前回のブログで現代日本において写真が忌避されていると書いたが、そのブログを書いた翌日である今朝、通勤途中に猫を見かけたので撮っていたところ、写真に写りようもない角度にいた、きれいな言葉でいえば家なきアルコール嗜好者の男性から「私の姿を撮影されたのではないでしょうか?」というような声をかけて頂いた。
私が彼を撮ったという確証があるわけでもなく、私も実際に写野に入れていないのだから難癖をつけられても「不在の証明は難しいなあ」と思いつつ、撮っていたのは猫であってあなたではない、と説明するのだが、結果としては昨日書いたのと同じ流れで「自分が撮られたに違いない」「撮った奴は悪い奴だ」と人格攻撃に直結し、勝手に激昂してしまって対話が成り立たないので通報したのだが、少し面白い発見があった。
彼はスタジオ界隈でよくパックの鬼殺しを飲んでは道端で座り込んでいる常連なのだが、その彼ですら、その姿を写真に撮られると恥ずかしいのである。
私自身はアルコールその他の薬物を合法非合法問わず摂取しないのであまり理解が及ぶとはいえないのだが、彼は自分が醜態を晒していると自認し、それを恥じながら酩酊状態で路上に自分の姿を晒すことを良しとしているのである。これは大きな矛盾だし、言い換えれば無責任である。
こうした矛盾をそのまま社会に押し付けるのは文字通り反社会的な輩がよくやることで、自分は社会で生み出される利益を少しでも多く享受したいが、同時にその利益を正統に生み出すのは多大に汗をかく必要があるので拒否する、というものだ。子供の論法を大人の腕力で実現し、他者から奪い取ることで生きている。社会のクズという表現は、社会の内側にありながらその維持にも発展にも寄与せず収奪するのみという意味で残酷だが正確だ。

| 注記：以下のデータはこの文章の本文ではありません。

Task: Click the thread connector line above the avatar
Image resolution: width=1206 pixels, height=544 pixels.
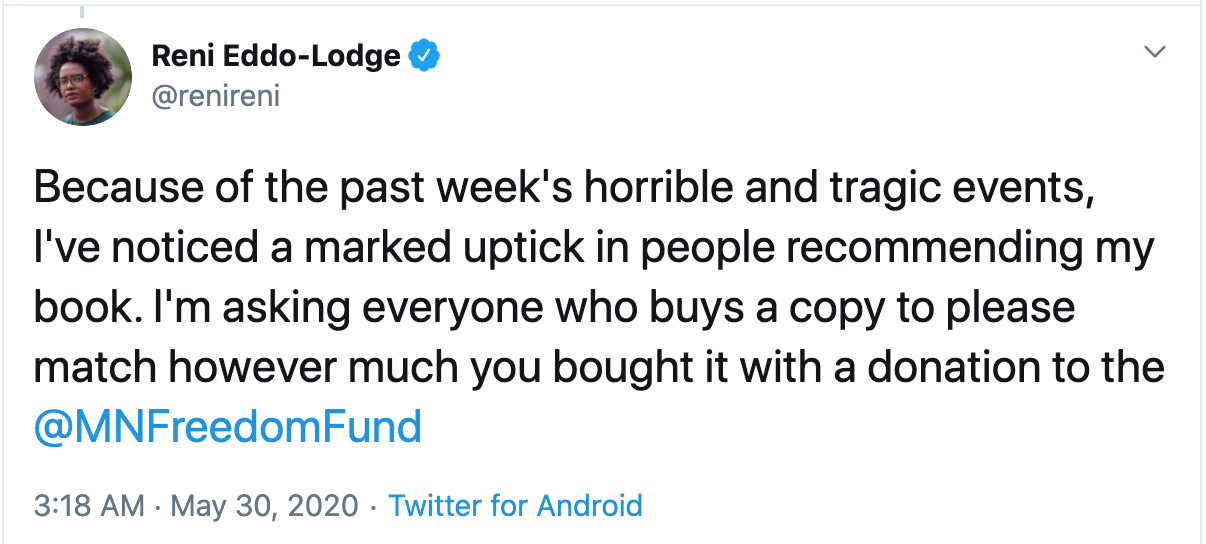Action: pos(83,11)
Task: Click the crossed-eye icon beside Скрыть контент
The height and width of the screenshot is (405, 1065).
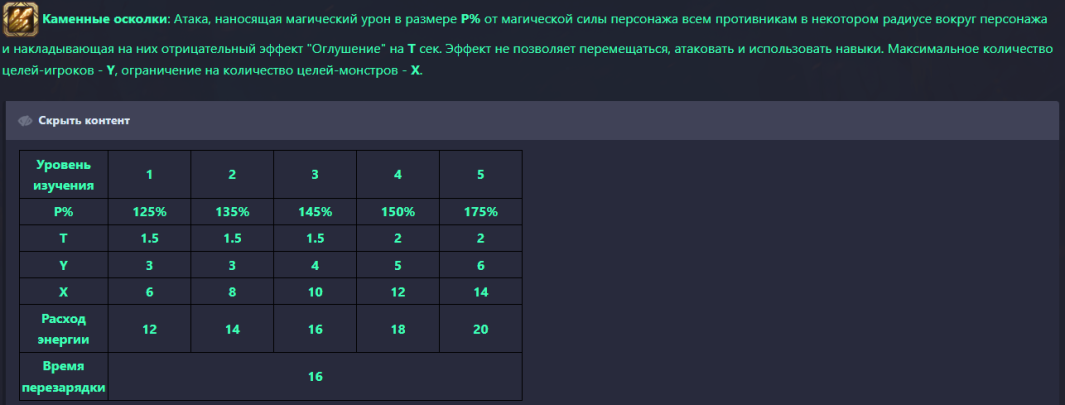Action: 25,121
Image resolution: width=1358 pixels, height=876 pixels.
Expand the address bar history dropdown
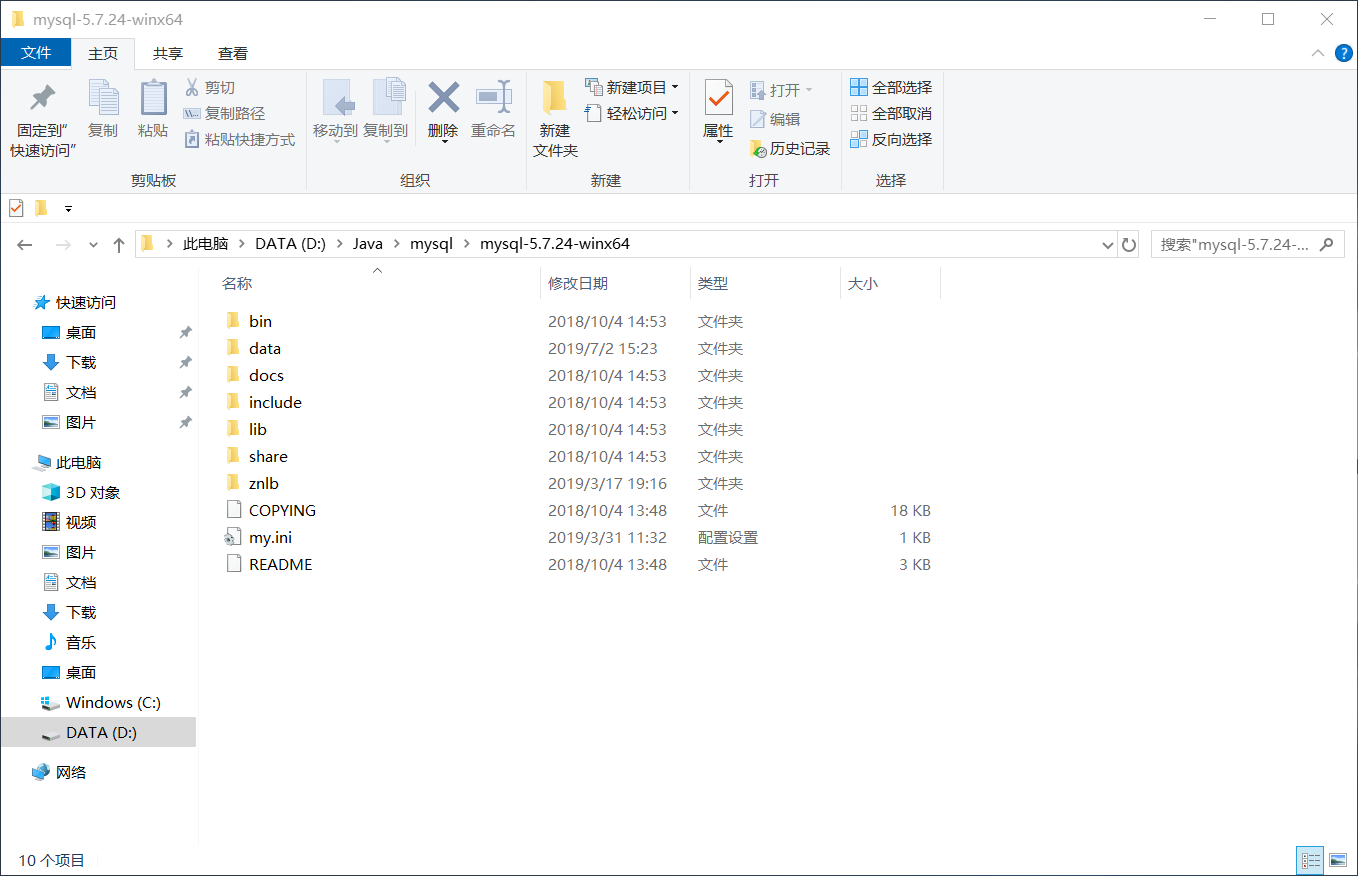pyautogui.click(x=1106, y=243)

だから彼は自分の好きなように振る舞いたいが、存在は証明されたくないのである。結果として写真に撮られ、遠くの人がそれを見て自分を理解するのを嫌がる。恥を抱えつつ自分を晒すという点では演劇的、喜劇的でもある。
社会の観点からは、彼はおそらく福祉の対象であり、憐憫の情をもって生かしていくのが最善と思う。私もいつ人生から転げ落ちてあのライフスタイルを選択せざるをえないようになるか分からないし、自殺するほどの度胸があるようにも思えない。であれば最低限人間としての尊厳を保てるよう援助したい気持ちもある。クズもクズなりに、ではなく、クズであっても関係なく生きる権利がある社会に生きていることは誇りだ。
唯一、彼が放った言葉「カメラなんかもってそのへんを撮ってて面白いんか!」が心に響いた。それは良い質問である。